# Karate and ballet school within reasonable distance of Ay Nik Station



## mkcmiller (Feb 8, 2009)

I have recently moved to Ay Nik and am hoping one of you lovely people would be able to help me out?

My 12 yr old daughter was training for her Black belt before we were posted and am wondering if anyone knows of a school reasonably near eg Larnaca, Paralimni etc so she can carry on her training as the only ones i've been able to find are in Limassol and Paphos.

She also does ballet, so am also wondering whether there is a ballet school around?

Many thanks in advance.

Michelle


----------



## BabsM (May 24, 2008)

Hi Michelle, 
There is a Russian ballet school ( possibly Deborahs?) not far from the Cineplex in Larnaca.
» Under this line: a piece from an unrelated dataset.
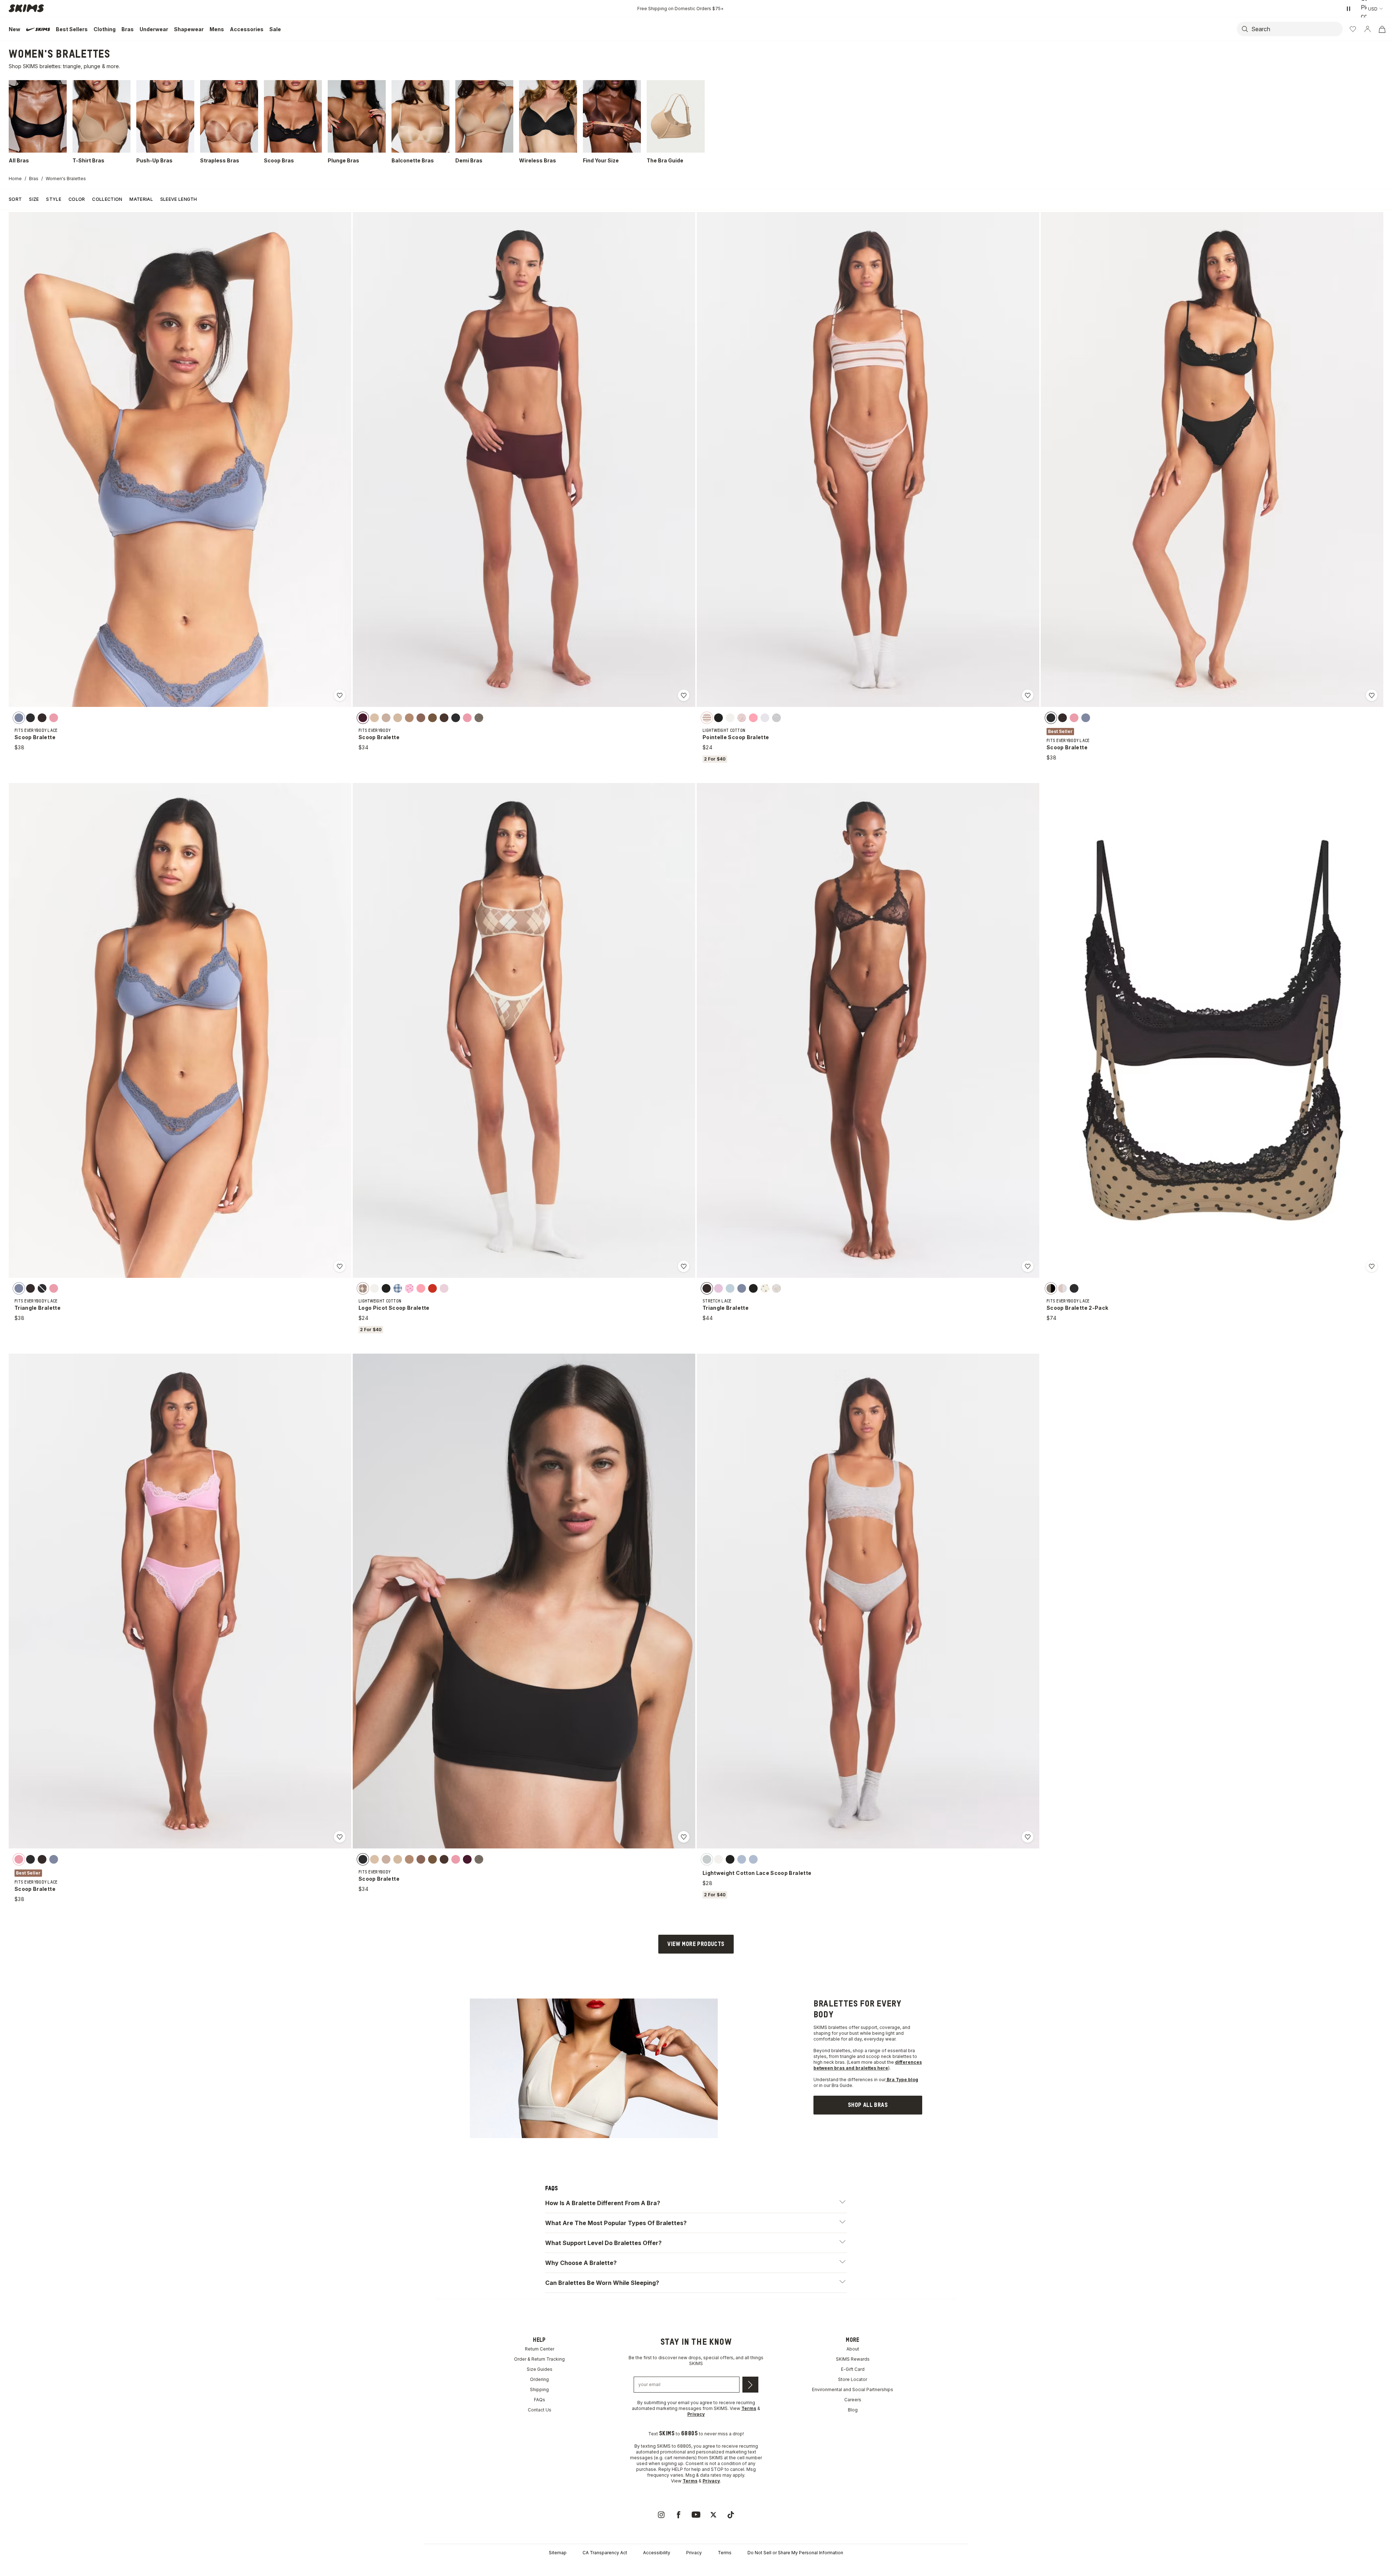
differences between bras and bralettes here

Go around the Ayia Napa/Larnaca motorway to the junction with the Limassol motorway. Take the exit for Larnaca off of the roundabout. Go past Kamares viaduct on the right and turn right at the traffic lights in front of the Cineplex. There is a dance school almost immediately on the left, opposite the Bank of Cyprus and another on the next roundabout on the left. There is also a sign for a Karate school in the same area as the second school. I don't know how good these are.

Try having a look in the Lion Newspaper, the Forces paper (you can only get it at one of the bases). I am sure there was an advert or an item about Karate Classes starting at Dhekelia.


----------